Q: I’ve heard about a treatment called phototherapy that could help my ten-year-old daughter’s eczema. She’s having really bad flare-ups and none of her creams seem to work. How does phototherapy work, what are the risks, and how do you access it?

Julie Van Onselen says: Phototherapy – a form of light therapy using narrow-band UVB or UVA light – can be useful. It doesn’t suit everyone, and in some people it actually aggravates their eczema, along with sunlight. Phototherapy is recommended only for children (generally five years or older) if their eczema is severe and not responding to creams and ointments.

Phototherapy works by targeting the overactive immune response in the skin, to reduce those itchy, irritated red or darker patches caused by flares. If successful, it can improve eczema for a while, but it is not a cure and the eczema may return.

Phototherapy is given as a course of sessions, generally over six-to-eight weeks, at a hospital dermatology department. You need to ask your GP to refer your daughter to a dermatologist, to discuss phototherapy as an option and access treatment.

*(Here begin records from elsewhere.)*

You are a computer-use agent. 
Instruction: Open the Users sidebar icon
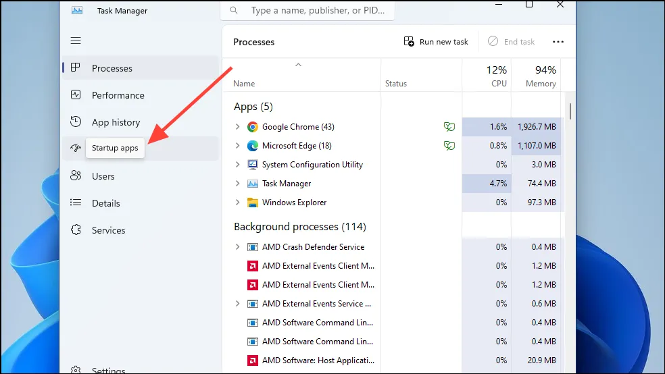pyautogui.click(x=76, y=176)
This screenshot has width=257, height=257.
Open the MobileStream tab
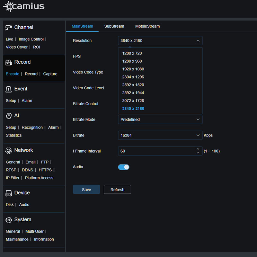pyautogui.click(x=147, y=26)
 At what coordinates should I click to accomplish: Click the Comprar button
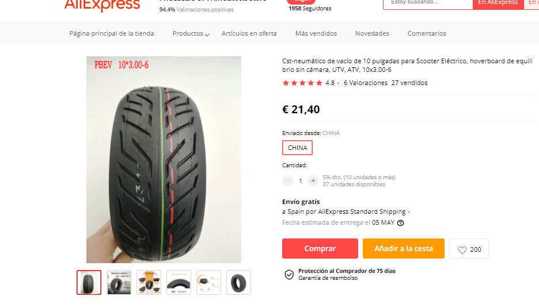[320, 249]
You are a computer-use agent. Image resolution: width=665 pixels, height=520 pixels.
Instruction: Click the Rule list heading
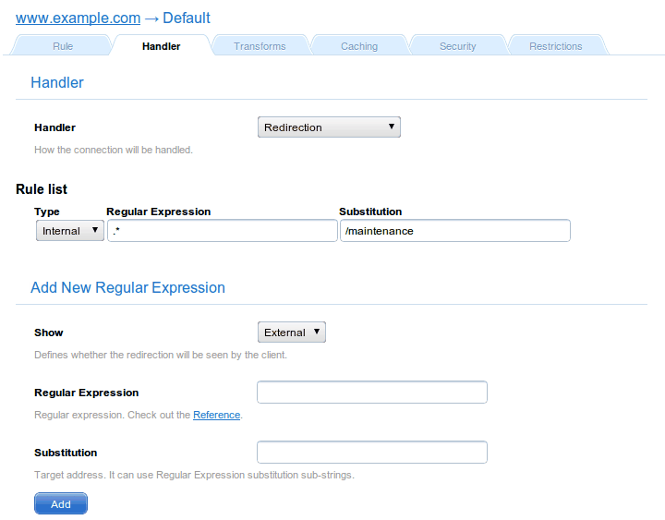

As with any treatment, there are risks with phototherapy: in this case, dry skin, sunburnlike reactions, activation of cold sores, freckles and wrinkling. The dose must be very carefully calculated and treatment supervised, to avoid increased risk of skin cancer in adulthood.

When phototherapy starts, it involves two hospital sessions a week. Appointments should fit around your daughter’s school hours but may be in the evening. After an initial assessment and some light tests, to establish the best starting dose, the actual treatment will start at 10–30 seconds per session, building up to around ten minutes.

Your daughter will need to go into an enclosed cabinet (the phototherapy machine), undressed to her pants and wearing protective goggles, and stand still. You will be able to stand next to it and talk to her – and you can see each other through a window in the machine. If there is any problem, the door is opened immediately and the lights go off.

The staff operating the phototherapy machine (usually nurses) will help you both understand the process. As you get into a routine with phototherapy, the sessions at the hospital will be quick, and you should be able to pop in and out. Keep asking questions, especially if you have any concerns about your child’s eczema while undergoing treatment, such as sunburnlike reactions.